─── Supplied records
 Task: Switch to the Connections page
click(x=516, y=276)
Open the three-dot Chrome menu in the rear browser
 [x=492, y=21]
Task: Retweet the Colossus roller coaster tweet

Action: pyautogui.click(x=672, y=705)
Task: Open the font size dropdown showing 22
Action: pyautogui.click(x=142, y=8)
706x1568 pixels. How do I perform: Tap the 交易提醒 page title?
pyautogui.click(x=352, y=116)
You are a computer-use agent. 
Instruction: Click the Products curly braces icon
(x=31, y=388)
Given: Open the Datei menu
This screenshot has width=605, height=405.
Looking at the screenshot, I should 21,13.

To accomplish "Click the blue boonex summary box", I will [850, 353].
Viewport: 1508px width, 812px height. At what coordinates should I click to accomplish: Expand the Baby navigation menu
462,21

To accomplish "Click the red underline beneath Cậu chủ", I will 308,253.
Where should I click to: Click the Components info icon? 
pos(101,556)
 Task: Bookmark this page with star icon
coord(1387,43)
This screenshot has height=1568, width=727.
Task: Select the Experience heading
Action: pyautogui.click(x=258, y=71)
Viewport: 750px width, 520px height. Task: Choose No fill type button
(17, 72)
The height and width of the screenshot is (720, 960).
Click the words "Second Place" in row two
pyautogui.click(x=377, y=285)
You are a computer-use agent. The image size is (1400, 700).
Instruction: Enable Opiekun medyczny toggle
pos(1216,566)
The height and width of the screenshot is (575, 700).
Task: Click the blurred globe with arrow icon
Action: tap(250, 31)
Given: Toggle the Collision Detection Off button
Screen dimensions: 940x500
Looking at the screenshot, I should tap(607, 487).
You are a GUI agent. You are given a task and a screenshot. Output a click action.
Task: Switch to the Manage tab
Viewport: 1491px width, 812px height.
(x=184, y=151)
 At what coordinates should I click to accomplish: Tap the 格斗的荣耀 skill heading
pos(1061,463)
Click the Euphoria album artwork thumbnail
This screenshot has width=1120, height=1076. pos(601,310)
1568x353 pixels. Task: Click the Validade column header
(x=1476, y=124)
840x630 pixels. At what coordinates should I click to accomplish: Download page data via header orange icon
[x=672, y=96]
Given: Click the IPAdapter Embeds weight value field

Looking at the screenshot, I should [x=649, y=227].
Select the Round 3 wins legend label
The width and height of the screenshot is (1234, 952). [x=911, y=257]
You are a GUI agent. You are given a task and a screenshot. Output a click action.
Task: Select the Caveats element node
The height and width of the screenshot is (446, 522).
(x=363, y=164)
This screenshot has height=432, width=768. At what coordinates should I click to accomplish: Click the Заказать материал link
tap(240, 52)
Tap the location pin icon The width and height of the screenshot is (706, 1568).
──────
• **Task to complete**: Filter the records above for lines containing the word "will", and copy those lines.

• **Exercise solution**:
To accomplish "Click the blue boonex summary box", I will [850, 353].
To accomplish "Click the red underline beneath Cậu chủ", I will 308,253.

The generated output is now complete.